PicoPeta tied up with Bharat Electronics, a public sector company, to manufacture the device. The Simputer they turned out could have been much sleeker, Chandru said, but there was no money to be spent on design. Meanwhile, Encore, which also owned the licence on the Simputer, got $200,000 from the Singapore government and manufactured their own Simputer. Between the two companies, fewer than 10,000 units were built.

By this time, according to Chandru, he had become more interested in his biotech company. The Simputer still remained, in two versions, one being produced by Encore and the other by Amida, a spin-off of PicoPeta, but its applications turned out to be for HAL, so to speak, and for big business. One version of the Simputer is now used by the Indian Army, primarily for its battle tanks. The other version is being refined to be a hand-held credit card reader
that can be used in malls and restaurants, for the India on the right side of the digital divide. The Gandhi computer never made it to the villages.

7

One afternoon, I went to Chak’s office to talk to him over lunch. It was quiet inside the office complex, the only sound coming from gardeners pruning the hedges outside. The cafeteria was large, with marble floors and a food counter in one corner. It was two in the afternoon and the regular meals of rice and curry were finished, so Chak got vegetable sandwiches and coffee for us. ‘There’s this whole other part of my life we haven’t talked about yet,’ he said as we sat down, ‘the spiritual side of things.’ Chak was part of a ‘meditation group’ called the Sahaj Marg. ‘It’s meditation of the heart,’ he said. ‘We do it together every Sunday morning. You can look it up at
sahajmarg.org
, the Shri Ram Chandra Mission.’

When Chak was studying computers at Pilani, he had been an atheist. He had remained one through his early years in the United States, unaffected by the religiosity he saw around him. Then, in 1988, the man who founded Sahaj Marg passed through Illinois. A relative of Chak’s had married the founder’s son, and the founder had taken advantage of the social occasion to hold a spiritual session in Rockford. Chak was derisive about it and did not attend, but his wife went. She was given a booklet about Sahaj Marg with a contact number in New Jersey. It was called ‘The Fruit of the Tree’.

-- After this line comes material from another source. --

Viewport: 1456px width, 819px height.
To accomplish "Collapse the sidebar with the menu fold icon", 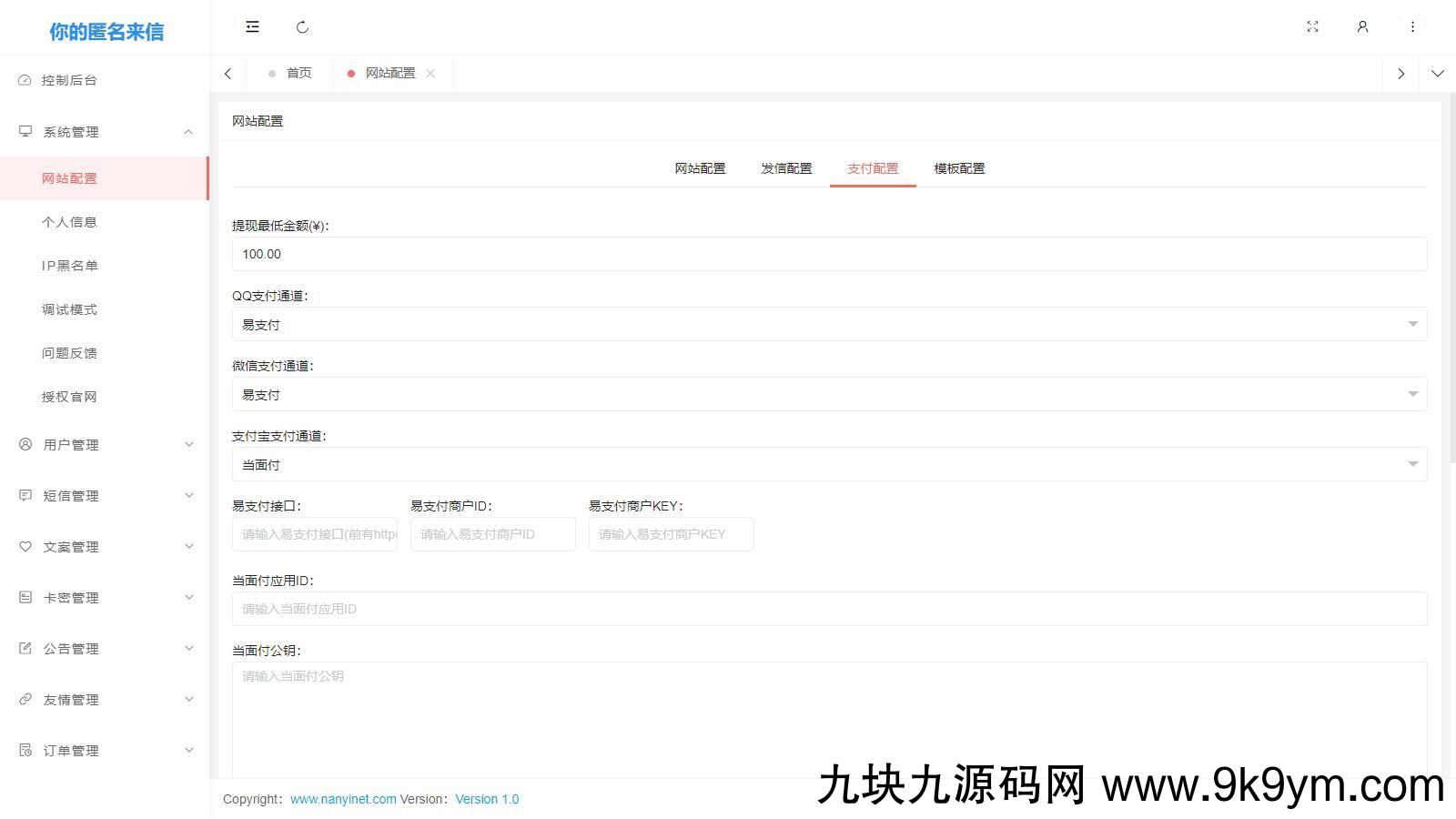I will pos(252,27).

Shortly after, Chak had to go to New Jersey on work, and he took the booklet with him. It was a long drive, beginning in Rockford, Illinois, with an overnight stop in Pittsburgh and ending in Edison, New Jersey – almost a pilgrimage of industrial America, much of it already declining into the rust belt. When Chak read the booklet during the trip, he found himself laughing at the things it said. Nevertheless, he decided to ‘give it a shot’ when he reached New Jersey, where he called the contact number.